[Collected data entries]
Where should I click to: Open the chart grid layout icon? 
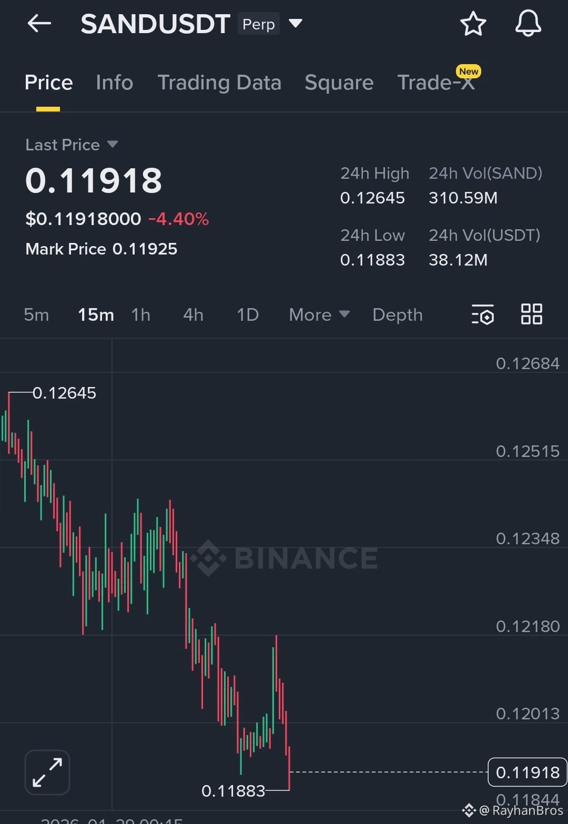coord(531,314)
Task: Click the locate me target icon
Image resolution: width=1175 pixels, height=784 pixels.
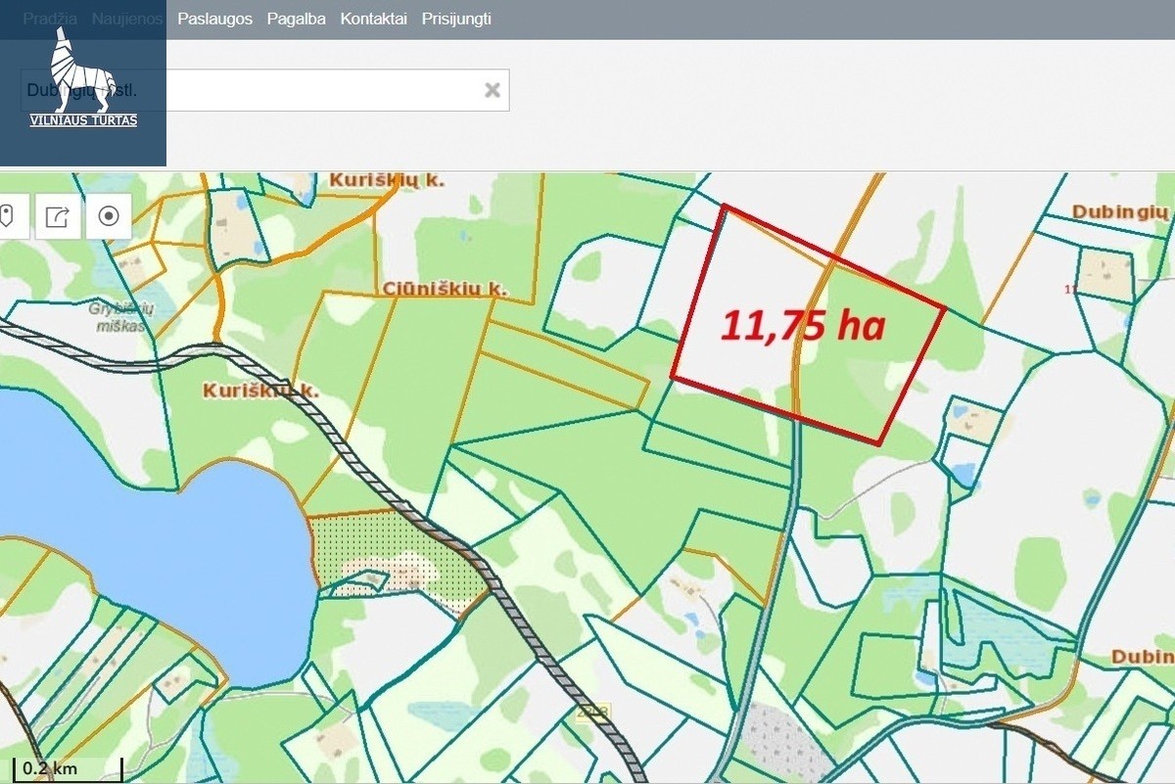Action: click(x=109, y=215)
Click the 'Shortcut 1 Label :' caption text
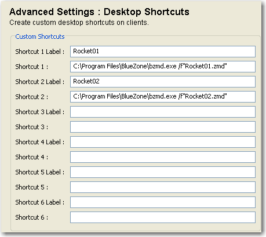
...
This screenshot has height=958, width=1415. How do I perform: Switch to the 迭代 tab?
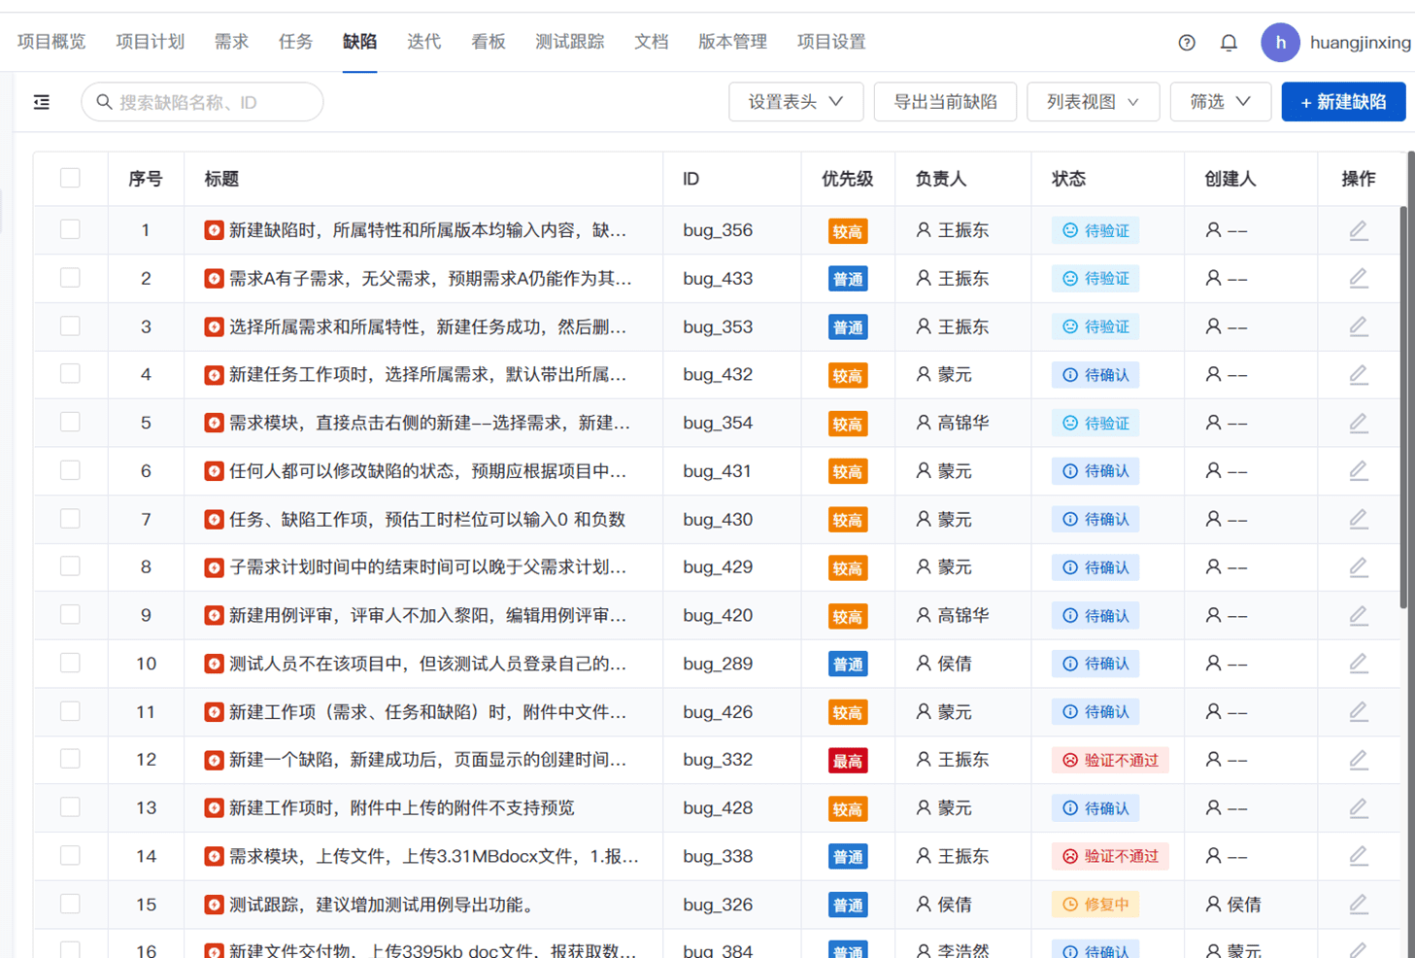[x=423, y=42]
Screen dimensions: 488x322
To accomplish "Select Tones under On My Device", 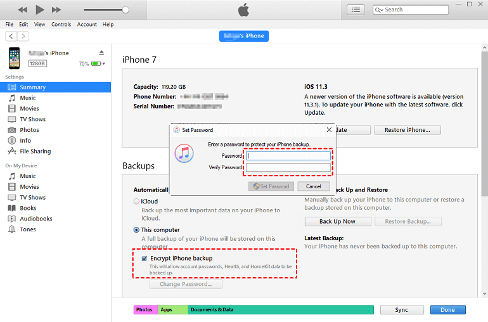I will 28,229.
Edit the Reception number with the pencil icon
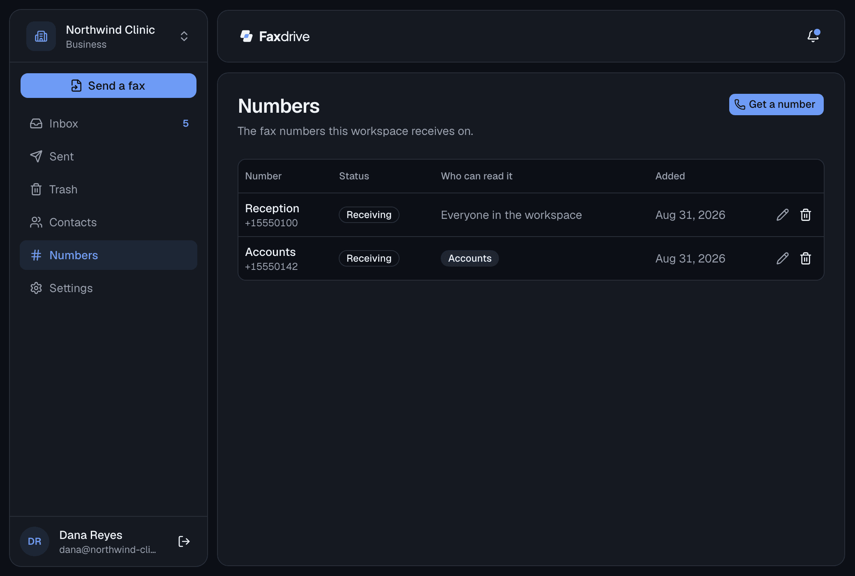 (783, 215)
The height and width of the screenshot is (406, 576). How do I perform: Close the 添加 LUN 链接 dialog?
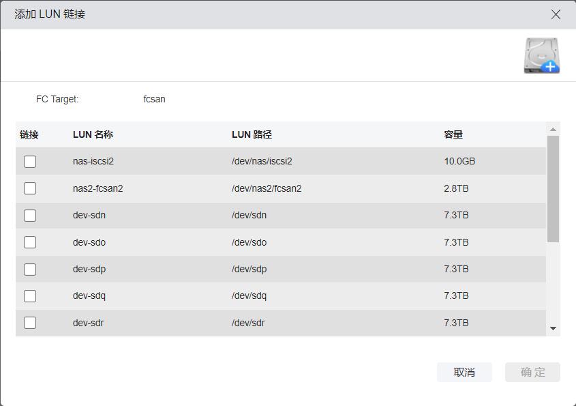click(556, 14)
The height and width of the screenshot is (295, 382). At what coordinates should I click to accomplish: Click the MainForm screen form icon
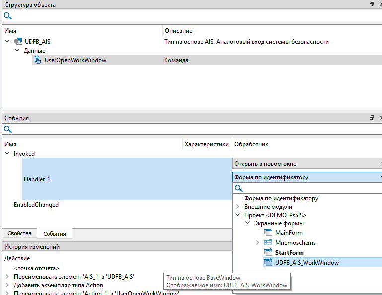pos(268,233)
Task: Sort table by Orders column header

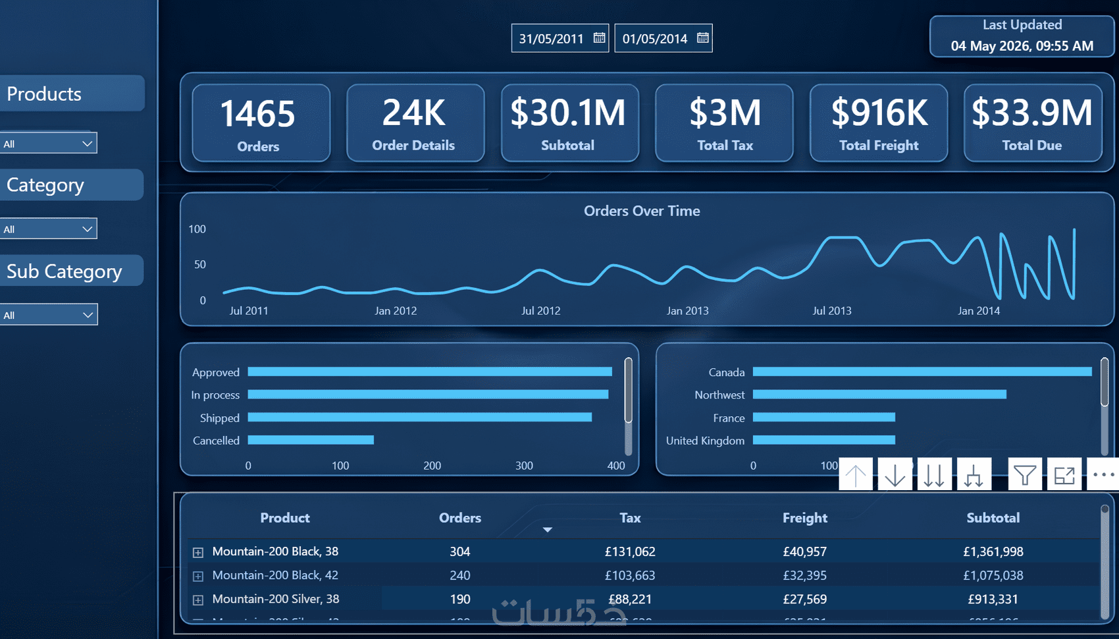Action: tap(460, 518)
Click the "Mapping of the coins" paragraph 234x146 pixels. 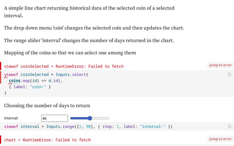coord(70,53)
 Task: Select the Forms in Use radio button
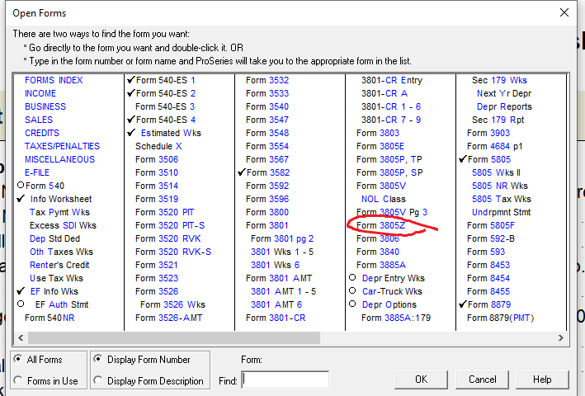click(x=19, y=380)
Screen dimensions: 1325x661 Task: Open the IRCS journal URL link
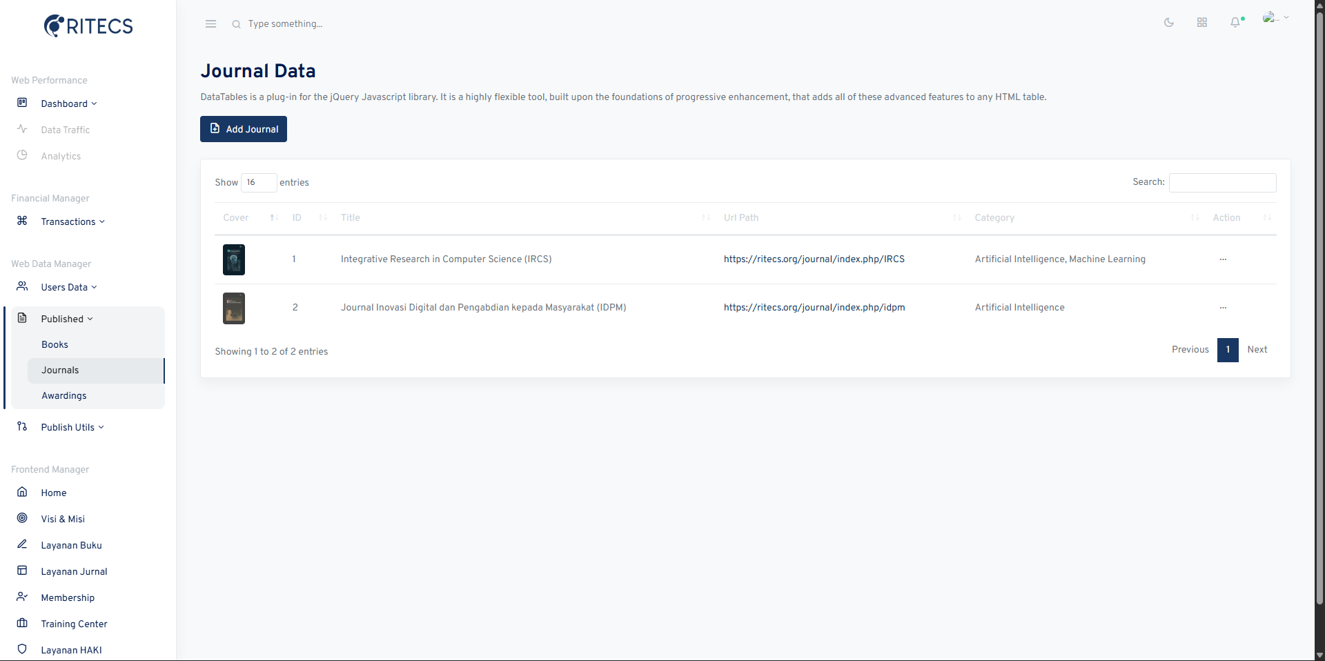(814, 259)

What this task involves — In the data above, start at the line holding "Where should I" and stop after the line holding "Click the 'Shortcut 1 Label :' caption text"; write out those lines exactly, without pictures.

Result —
Where should I click to: Open the chart grid layout icon? 
coord(531,314)
Task: Click the locate me target icon
Image resolution: width=1175 pixels, height=784 pixels.
Action: click(x=109, y=215)
Click the 'Shortcut 1 Label :' caption text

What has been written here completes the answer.